My Story

I am in recovery from sexual abuse. I was abused between the ages of 3 and 5 by the same man, a different man at 8, and possibly at age 10. None of these men were related to me but were part of my life, sometimes daily. At the age of 13 I started to remember. I only remembered one specific incident at the time and honestly believed that was all. When I was 16 I told a school counselor and a “report” was filed but since his location was unknown, it was pretty much dropped. Many years later, in my 20s, I remembered another incident involving the same man. It bothered me but I tried hard not to let it affect my life. My fiance told me I needed to “get over it.”  When our marriage started to fall apart we started counseling. Our marriage ultimately ended but I continued to see the counselor in reference to my abuse. I stayed with it for a little while and then just let it drop. After I was remarried I started counseling again. Things had started to spiral out of control for me. More of what happened was coming back and I had a really hard time dealing with it. Therapy continued off and on for years, because I kept running away. I had convinced myself I was fine and over it. I am back in therapy now and started going to a support group. In the course of 13 weeks of the support group we were asked to write our story. I wrote about the first time, the one I had the most details about. After I read that story to the group everything came flooding back. It was devastating and I have been working hard to recover. Some days are better than others. I have been suicidal, homicidal (towards my abusers), severely depressed, self destructive, and, in spite of it all, hopeful.

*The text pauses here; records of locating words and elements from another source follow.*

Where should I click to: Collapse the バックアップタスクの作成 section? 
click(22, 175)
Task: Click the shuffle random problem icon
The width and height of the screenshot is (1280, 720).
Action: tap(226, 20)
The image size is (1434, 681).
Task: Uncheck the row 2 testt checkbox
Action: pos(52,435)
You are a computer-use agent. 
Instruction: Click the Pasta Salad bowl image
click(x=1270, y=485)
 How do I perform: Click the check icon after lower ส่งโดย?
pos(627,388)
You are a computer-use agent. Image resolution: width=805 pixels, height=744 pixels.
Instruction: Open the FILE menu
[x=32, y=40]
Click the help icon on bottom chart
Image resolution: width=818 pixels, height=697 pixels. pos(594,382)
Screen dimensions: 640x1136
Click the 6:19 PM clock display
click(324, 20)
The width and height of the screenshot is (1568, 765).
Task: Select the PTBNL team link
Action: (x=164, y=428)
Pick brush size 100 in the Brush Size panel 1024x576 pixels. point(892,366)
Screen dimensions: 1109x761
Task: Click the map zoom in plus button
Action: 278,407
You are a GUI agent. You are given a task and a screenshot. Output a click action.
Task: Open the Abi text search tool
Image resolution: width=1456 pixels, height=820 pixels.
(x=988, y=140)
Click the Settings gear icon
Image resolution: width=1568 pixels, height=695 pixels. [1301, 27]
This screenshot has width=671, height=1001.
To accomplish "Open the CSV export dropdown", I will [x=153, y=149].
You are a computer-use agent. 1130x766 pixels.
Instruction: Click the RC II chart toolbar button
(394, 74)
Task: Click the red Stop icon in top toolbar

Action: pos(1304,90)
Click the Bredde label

I started writing as an outlet. I wanted to write more than just the details of my abuse. I needed to focus on positive changes and look towards hope. All those years I spent running from therapy, I also spent running from God and His healing. I had a hard time recognizing that I cannot heal from this on my own. There are days that I still crash and need a lot of help to get back up. There are days that I am so angry I can barely see straight. It’s all normal.


Everyone’s journey is different. No two situations are alike. There is no timeline, no checklist, and no pattern of recovery. This is my recovery and I hope it is helpful.

1 comment:

  1. I am so deeply sorry for your life's experiences and for the pain that it has caused you. I share your pain but in a different way. My brother sexually abused me when I was 14 one night when he was high but never touched me again and did everything he could to "make up for it". My family never knew but my husband does. 21 years ago while we were on a job assignment in Beaver PA a man came to the door. My husband worked nights and I worked days with different days off so I was home. He was selling vacum cleaners and was very nice when I told him no. He asked for a drink of water and I left him on the porch to get it but he quietly followed me inside and raped me. He said he had seen me at Walmart and knew he had to have me so he followed me for days. I had no idea. He left notes on my windows for about a month after but the police could never catch him and short of the physical evidence of my rape kit, I'm not sure they believed me anyway. Counseling was all that saved my marriage and my life so I truly understand the benefits. The loss of our first born son triggered everything again and I walked that line of ending it all as well but, once again counseling and patience from my husband brought me back. Please know that, whereas no one can ever truly understand your situation, I do feel your pain and hope that this will always bring you peace.